BEGIN
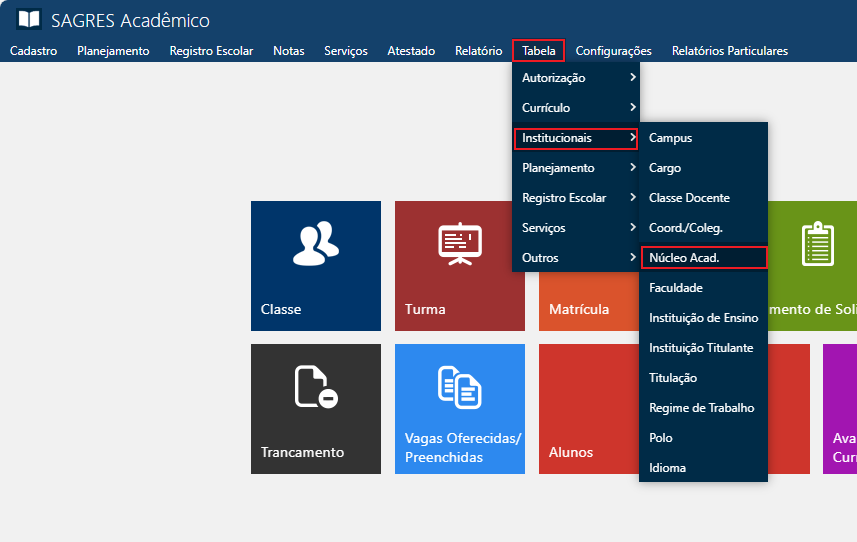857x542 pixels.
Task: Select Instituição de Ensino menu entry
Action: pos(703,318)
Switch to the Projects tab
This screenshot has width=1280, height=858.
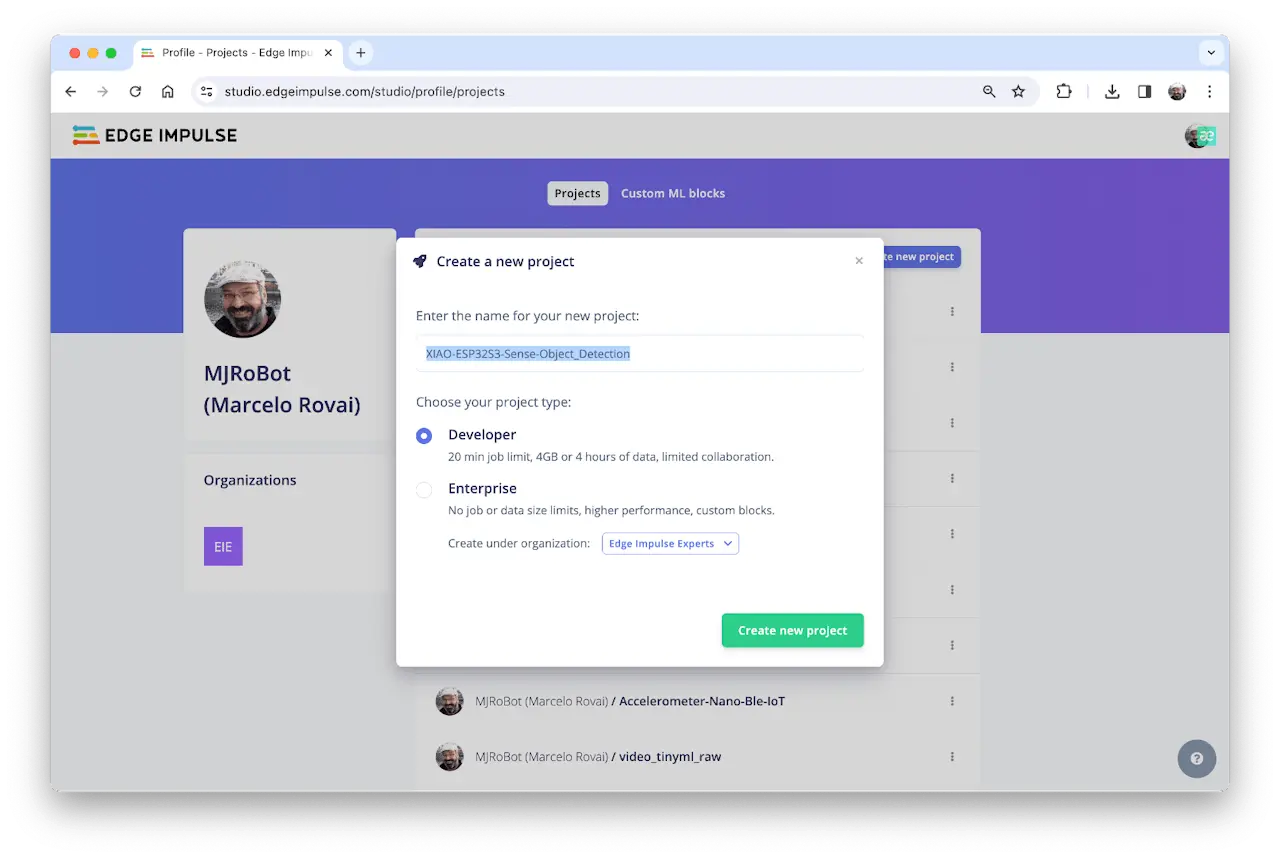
END
PROBLEM STATEMENT
Return exactly the line containing "Switch to the Projects tab" and every line after it, up to and including the final line of the entries above. Pictures stay out.

SOLUTION TO THE EXERCISE
Switch to the Projects tab
This screenshot has width=1280, height=858.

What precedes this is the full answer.